The first symptoms of Lyme disease tend to appear three to 30 days after a tick bite, according to the CDC. About 70 percent to 80 percent of those infected will develop a rash at the site of the bite called erythema migrans (EM) that gradually expands and can grow to resemble a bull's eye. Other symptoms can include fatigue, fever, chills, muscle and joint aches, headaches and swollen lymph nodes. Patients who seek treatment early take a course of antibiotics and almost always recover quickly and fully.
If the infection isn't treated, other symptoms can develop, including more EM lesions on other areas of the body, facial palsy, stiffness in the neck, severe fatigue, migrating joint aches, heart palpitations and dizziness. While some of those symptoms are likely to go away on their own, failing to get treatment can lead to further complications, including arthritis and neurological problems such as failing short-term memory and numbness in the hands and feet.
At Children's Hospital, Dr. Nowalk says, "We've been seeing a ton of [kids] come in not just with rashes in the early stages of the disease but lots of kids who've developed the Bell's palsy, a weakness of the face, with the infection. And a number of kids with arthritis as well."
Children tend to react differently to infection than adults. Adults are more likely to suffer from chronic arthritis, whereas children tend to experience acute arthritis, or bursts of severe joint pain that come and go for brief periods. "And children are much more likely to get nervous system infections," says Dr. Nowalk. Such neurologic complications include Bell's palsy and meningitis.
One fact that might be feeding the myth that Lyme disease is incurable is that a minority of patients (10 percent to 20 percent, according to the CDC) receive treatment but continue to experience symptoms, a condition known as post-treatment Lyme disease syndrome. It is similar to other chronic syndromes like chronic fatigue syndrome and fibromyalgia; its origin is unclear, treatment can be hit-or-miss, and symptoms can vary for patients.
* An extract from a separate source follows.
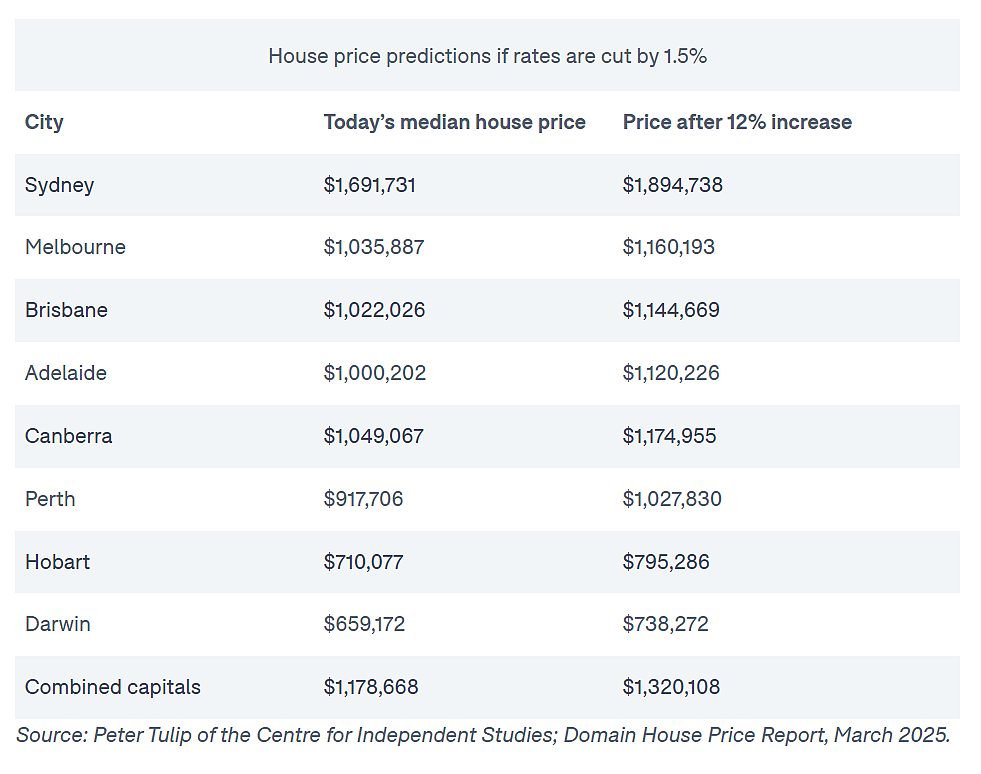This screenshot has width=981, height=774.
Task: Select the City column header
Action: (x=44, y=122)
"It can be a very challenging diagnosis for many of those patients because there's no easy answer and no quick cure for the symptoms that they experience once they're done with the antibiotic," says Dr. Nowalk. Although researchers are uncertain about what causes the post-treatment syndrome, Dr. Nowalk says, "We certainly know that it seems to be more associated with people who had a long period of infection before diagnosis." Fortunately for parents, the syndrome is rare in children.
As colder weather approaches, the season for infection is coming to an end. But while two-legged humans think about hot apple cider and holiday parties, eight-legged nymphal ticks -- potentially infected with B. burgdorferi -- will be lying dormant under leaf litter, waiting for warmer temperatures and unsuspecting hosts to come along. Welcome to southwestern Pennsylvania's new reality.